-- HOW TO COMPLETE THIS TASK --
Leave out the pictures and retype all the entries below exactly.

-- DATA SHOWN --
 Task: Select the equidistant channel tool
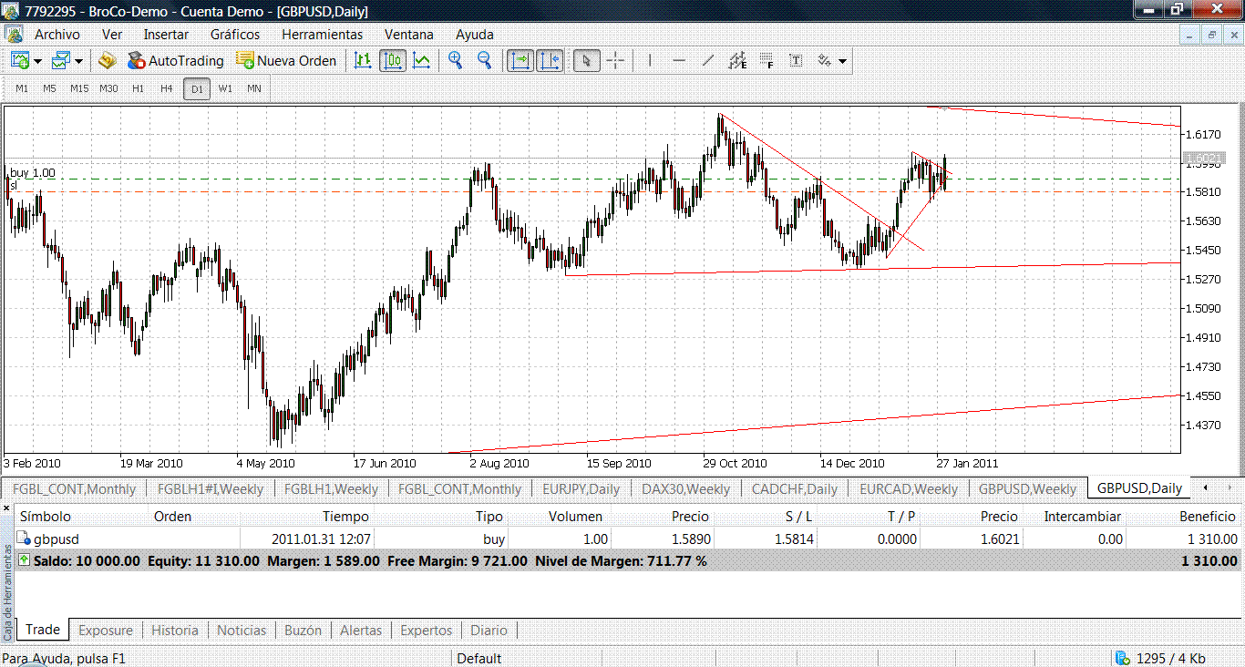click(x=737, y=61)
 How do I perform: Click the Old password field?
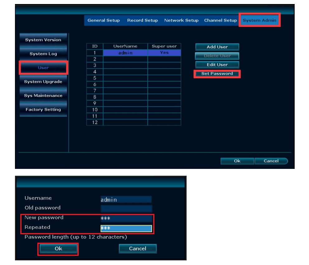[126, 208]
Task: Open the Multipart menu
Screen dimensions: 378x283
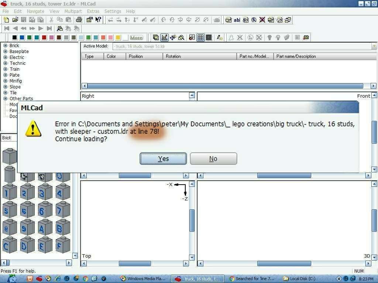Action: (73, 11)
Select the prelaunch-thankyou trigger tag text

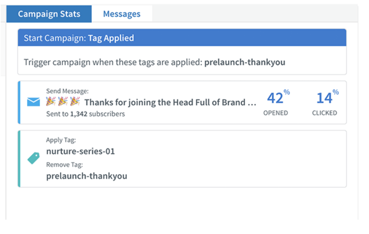pyautogui.click(x=245, y=62)
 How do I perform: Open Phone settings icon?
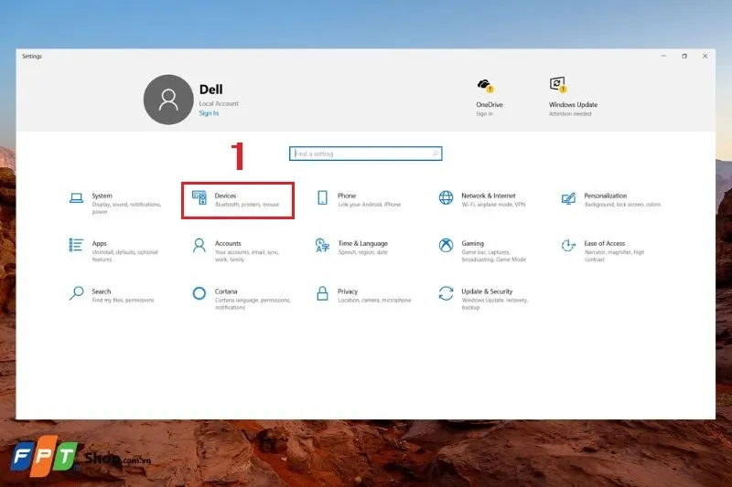point(322,197)
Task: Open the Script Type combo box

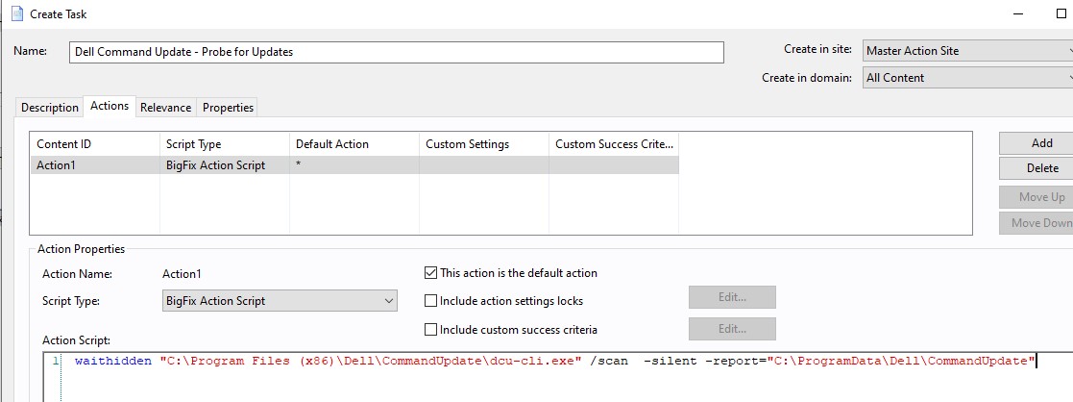Action: click(280, 301)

-- SOLUTION --
 Task: Select the equidistant channel tool
click(x=737, y=61)
 How do I perform: Click the Old password field?
[126, 208]
Task: Open the Multipart menu
Screen dimensions: 378x283
Action: (73, 11)
Select the prelaunch-thankyou trigger tag text

pyautogui.click(x=245, y=62)
 How do I perform: Open Phone settings icon?
point(322,197)
Task: Open the Script Type combo box

Action: click(280, 301)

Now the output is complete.